> _Records supplied_:
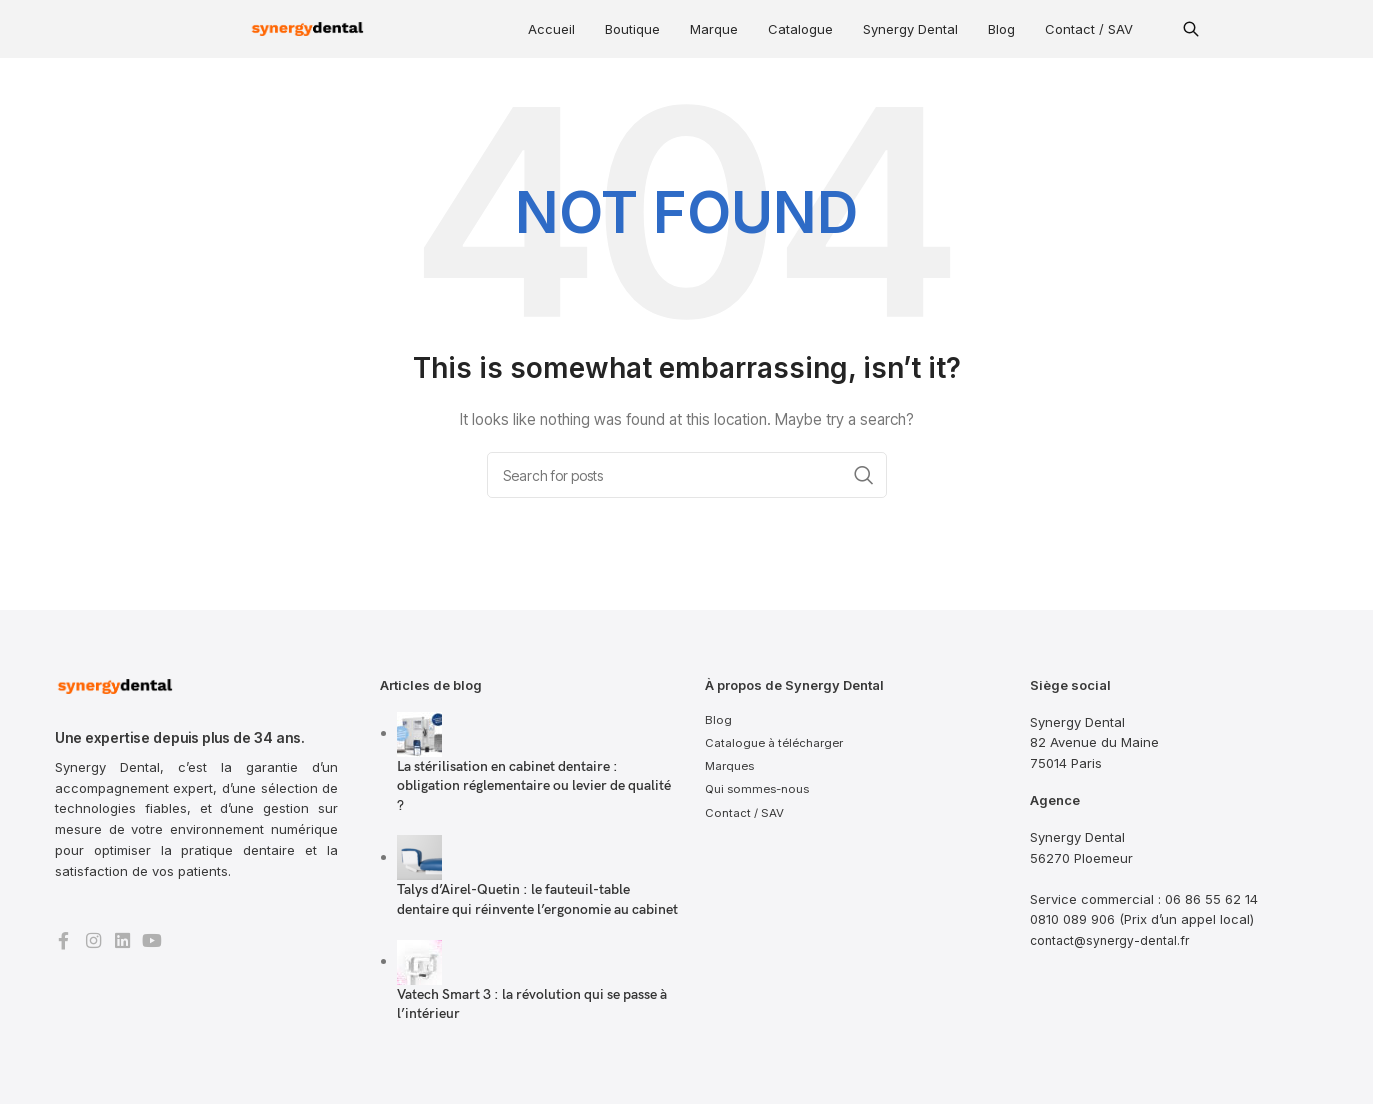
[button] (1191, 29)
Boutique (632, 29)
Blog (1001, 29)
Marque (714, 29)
---
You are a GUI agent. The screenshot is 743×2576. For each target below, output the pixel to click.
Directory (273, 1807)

> _Work to complete_: Write out the lines starting at the one that contains "You are a GUI" and ending at the one that contains "Directory (273, 1807)", both included, and nothing else.

> _Expected output_:
You are a GUI agent. The screenshot is 743×2576. For each target below, output the pixel to click.
Directory (273, 1807)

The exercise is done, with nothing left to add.